La loi détermine que dès que le service d’eau potable constate une augmentation anormale du volume d’eau consommé, il en informe sans délai le client. Elle fixe le volume d’eau au-delà duquel la consommation doit être considérée comme anormale.

Il résulte ainsi de ces éléments que compte tenu de leur caractère explicite, suffisamment clair et précis, les dispositions de la loi du 17 mai 2011 étaient applicables dès le lendemain de la publication de celle-ci, nonobstant l’absence encore du décret d’application dont elle faisait état.

Il ne s’agit pas d’une application rétroactive de la loi mais d’une application immédiate de celle-ci, laquelle date du 17 mai 2011, et alors que la situation litigieuse est postérieure.

Le décret intervenu (le 24 septembre 2012) est d’ailleurs assez succinct.

En l’espèce la consommation antérieure était de 1 m ² (relevé 20 juin 2008 : 1, relevé 24 juin 2009 : 1, estimé 22 juin 2010 : 1, estimé 23 juin 2011 : 1).

La commune n’a pas avisé Mme X. de la consommation de 5.610 m² manifestement sans proportion avec les relevés ou estimations antérieures.

La douille de purge est un simple accessoire de la canalisation d’eau et la législation susvisée s’applique donc à une fuite l’affectant.

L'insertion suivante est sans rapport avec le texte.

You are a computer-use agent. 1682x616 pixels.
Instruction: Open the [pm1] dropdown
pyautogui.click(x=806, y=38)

L’information prévue légalement devait, en raison du texte de loi précité, aviser l’abonné, au moins en substance, des dispositions de l’article L. 2224-12-4-III-bis alinéa 2 (l’abonné n’est pas tenu au paiement... s’il présente au service d’eau potable, dans le délai d’un mois... une attestation... indiquant qu’il a fait procéder à la réparation d’une fuite sur ses canalisations).

A défaut de cette information, la sanction légale est celle de la limitation du paiement au double de la consommation moyenne.

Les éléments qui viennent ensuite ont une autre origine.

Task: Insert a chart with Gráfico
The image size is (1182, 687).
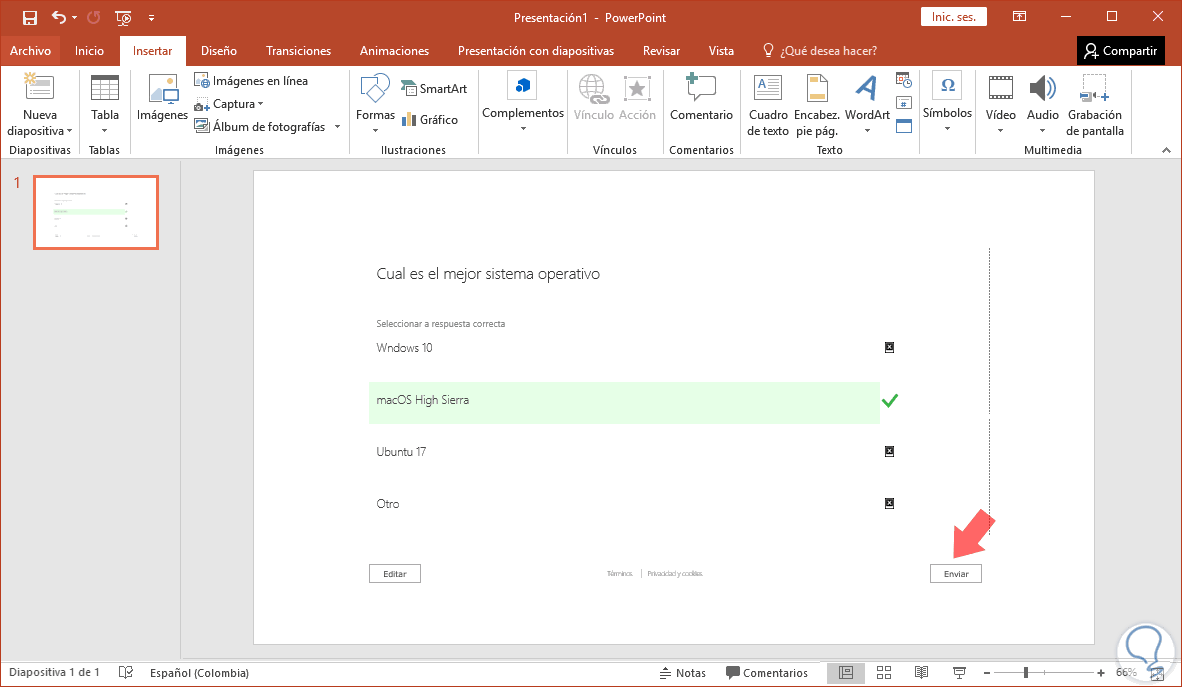Action: coord(430,120)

En l’espèce, ce montant est donc le suivant : 8.154,50 € : 5610 m ² = 1, 45 €/ m² x 2 = 2,90 €.

Mme X. est donc tenue au paiement, en vertu du titre exécutoire du 18 avril 2012, validé dans le principe, de la seule somme de 2,90 euros, et non de celle de 8.154,50 euros.

Il n’apparaît pas inéquitable de laisser à la charge des parties leurs frais irrépétibles.

La Cour n’intègre pas dans les dépens de la présente procédure (de première instance et d’appel) ceux d’éventuelle exécution forcée.

 

DISPOSITIF (décision proprement dite)                             (N.B. : mention ne figurant pas sur l’original)

PAR CES MOTIFS :

LA COUR,

Statuant par arrêt Contradictoire, mis à disposition au greffe, en dernier ressort et après en avoir délibéré conformément à la loi ;

Réforme le jugement,

Déclare valable le titre exécutoire émis le 18 avril 2012 par le Maire de la commune de Bussière Bofy, mais à concurrence de la somme de 2,90 euros,

Dit n’y avoir lieu de condamner Mme X. à payer 2,90 euros à la commune de Bussière Boffy, celle-ci disposant à ce sujet du titre susvisé,

Rejette les autres demandes, notamment au titre de l’article 700 du code de procédure civile,

Dit que chaque partie supportera la moitié des dépens.

LE GREFFIER,                   LE PRESIDENT,

E. AZEVEDO.                      D. BALUZE.